● **BRIEF**
Where a line of the records contains the word "Task", show that line.

● **RECORDS PROVIDED**
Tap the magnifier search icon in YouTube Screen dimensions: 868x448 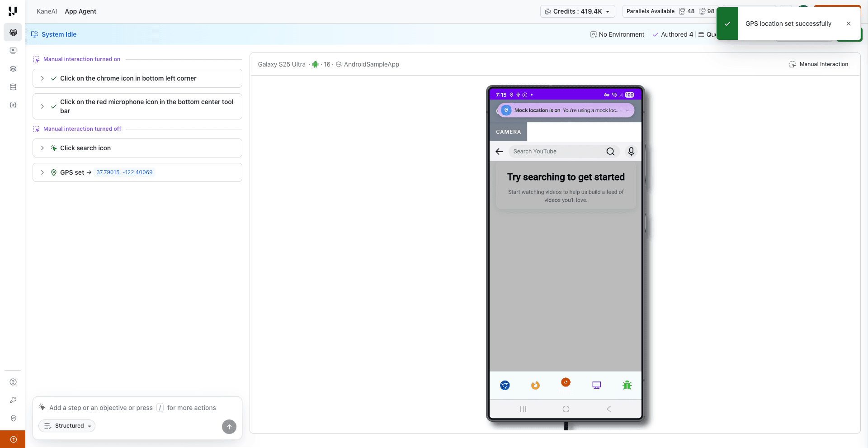pos(610,152)
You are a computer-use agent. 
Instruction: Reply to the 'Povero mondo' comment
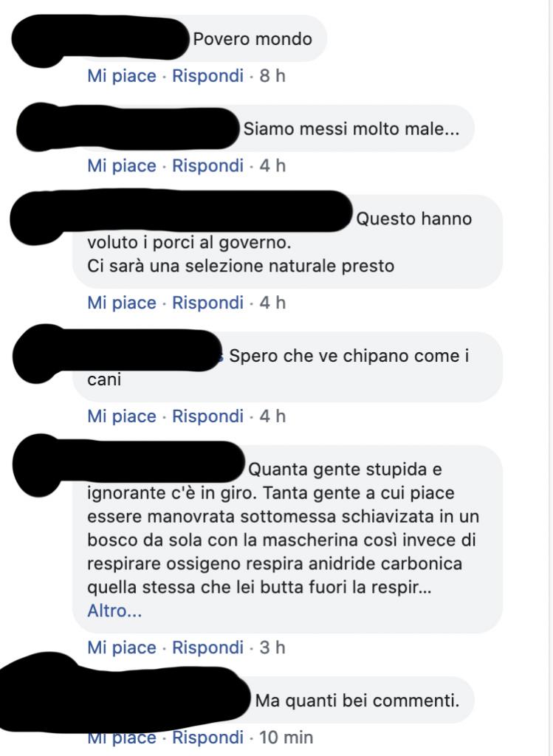207,76
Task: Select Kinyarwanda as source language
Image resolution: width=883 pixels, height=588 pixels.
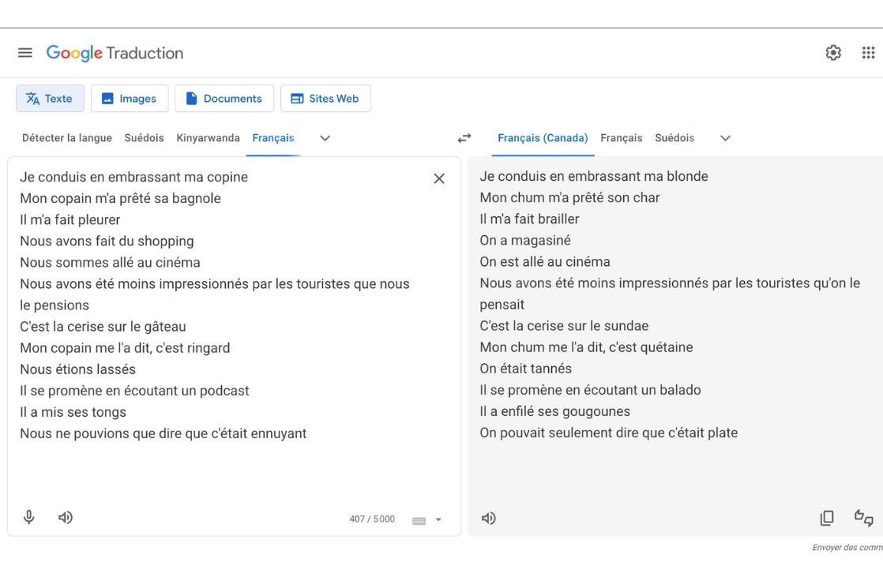Action: coord(208,137)
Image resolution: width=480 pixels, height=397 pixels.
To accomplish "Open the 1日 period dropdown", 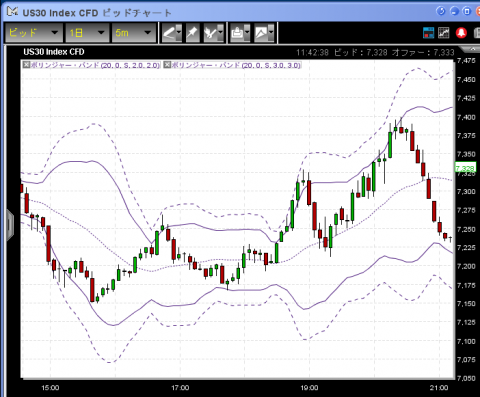I will (87, 33).
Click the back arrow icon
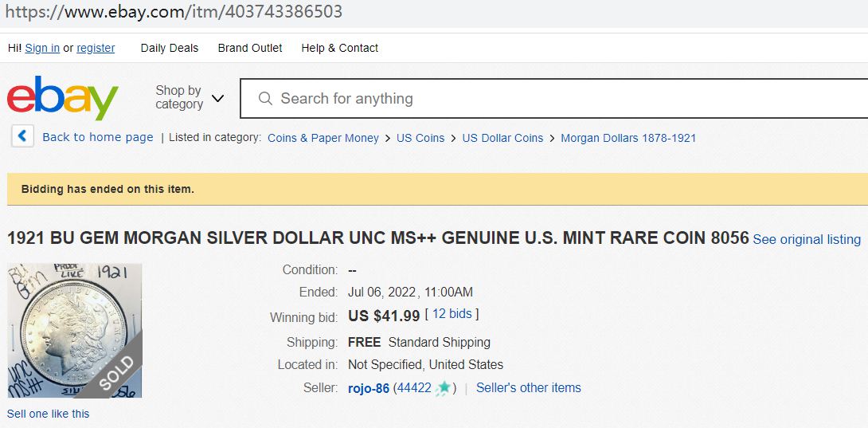The width and height of the screenshot is (868, 428). tap(22, 136)
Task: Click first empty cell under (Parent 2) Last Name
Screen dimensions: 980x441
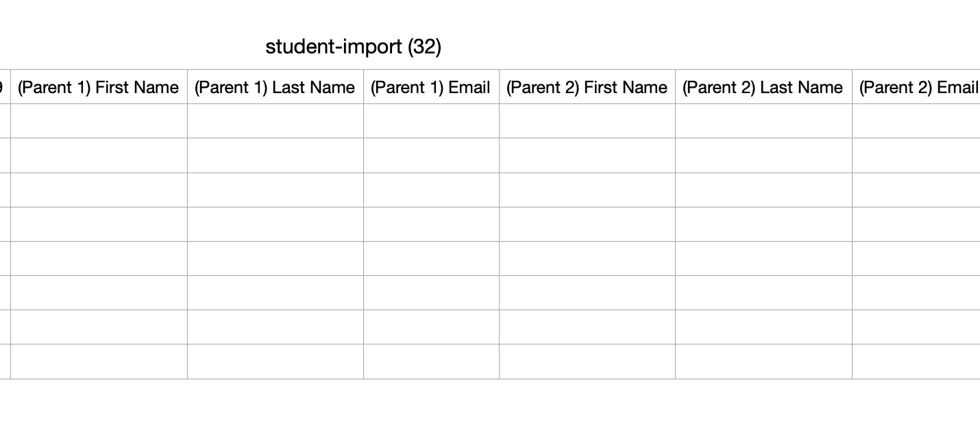Action: coord(763,121)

● **WRITTEN RESPONSE**
Task: Select Kinyarwanda as source language
Task: Click first empty cell under (Parent 2) Last Name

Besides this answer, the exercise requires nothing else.